[Date Prev][Date Next][Thread Prev][Thread Next][Date Index][Thread Index]
[Bug ld/20933] LD: Buffer Overflow if linker script does not exist
|
From: |
boehme.marcel at gmail dot com |
|
Subject: |
[Bug ld/20933] LD: Buffer Overflow if linker script does not exist |
|
Date: |
Wed, 07 Dec 2016 06:05:02 +0000 |
https://sourceware.org/bugzilla/show_bug.cgi?id=20933
--- Comment #5 from Marcel Böhme <boehme.marcel at gmail dot com> ---
Hi Alan,
Tried executing it from different working directories. Same outcome.
Tried executing it on Ubuntu 16.04 on Binutils revision 5cd1d8bc and I cannot
reproduce.

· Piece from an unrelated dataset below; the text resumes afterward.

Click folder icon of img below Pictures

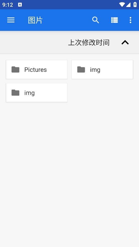point(15,93)
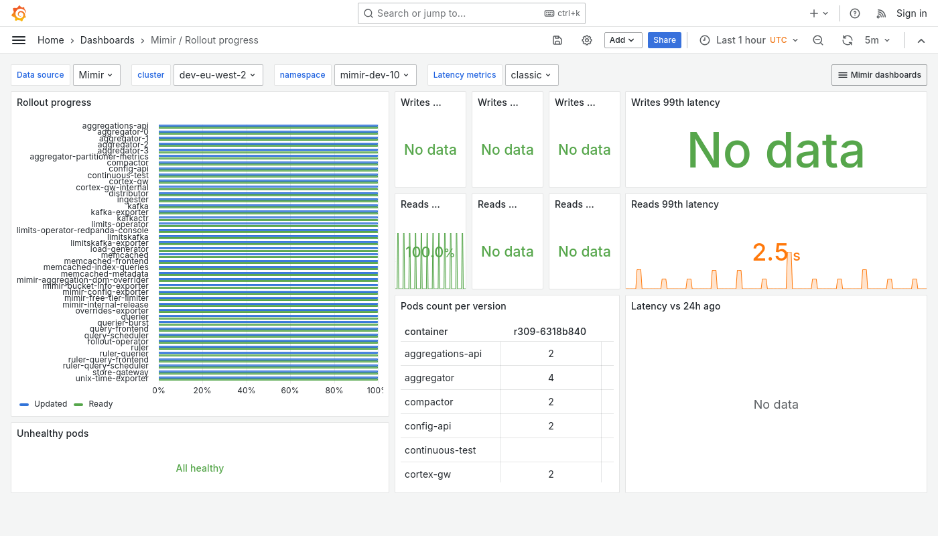
Task: Switch latency metrics from classic
Action: click(x=531, y=74)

Hmm...
This is what I get from GDB:
Reading symbols from
/home/ubuntu/subjects/binutils-gdb_fixed/obj-gold-afl/ld/ld-new...done.
(gdb) set args -T a
(gdb) b make-relative-prefix.c:385
Breakpoint 1 at 0x977c44: file ../../libiberty/make-relative-prefix.c, line
385.
(gdb) r
Starting program:
/home/ubuntu/subjects/binutils-gdb_fixed/obj-gold-afl/ld/ld-new -T a
Breakpoint 1, make_relative_prefix_1 (progname=<optimized out>,
address@hidden "/usr/local/bin",
address@hidden "/usr/local/x86_64-pc-linux-gnu/lib",
address@hidden)
at ../../libiberty/make-relative-prefix.c:385
385 ptr = ret + strlen(ret);
(gdb) p ret
$1 = 0xc9d970 "/home/ubuntu/subjects/binutils-gdb_fixed/obj-gold-afl/ld/"
(gdb) p strlen(ret)
$2 = 57
Here is some more info from Valgrind about where it is allocated:
valgrind /home/ubuntu/subjects/binutils-gdb_fixed/obj-gold-afl/ld/ld-new -T
test100
==50130== Memcheck, a memory error detector
==50130== Copyright (C) 2002-2013, and GNU GPL'd, by Julian Seward et al.
==50130== Using Valgrind-3.10.1 and LibVEX; rerun with -h for copyright info
==50130== Command:
/home/ubuntu/subjects/binutils-gdb_fixed/obj-gold-afl/ld/ld-new -T test100
==50130==
==50130== Invalid read of size 4
==50130== at 0x977CB8: make_relative_prefix_1 (make-relative-prefix.c:385)
==50130== by 0x4C6B57: find_scripts_dir (ldfile.c:518)
==50130== by 0x4C6B57: ldfile_find_command_file (ldfile.c:554)
==50130== by 0x4C6B57: ldfile_open_command_file_1 (ldfile.c:594)
==50130== by 0x42D304: parse_args (lexsup.c:1219)
==50130== by 0x40D18D: main (ldmain.c:312)
==50130== Address 0x5409ac8 is 56 bytes inside a block of size 58 alloc'd
==50130== at 0x4C2AB80: malloc (in
/usr/lib/valgrind/vgpreload_memcheck-amd64-linux.so)
==50130== by 0x97767B: make_relative_prefix_1 (make-relative-prefix.c:375)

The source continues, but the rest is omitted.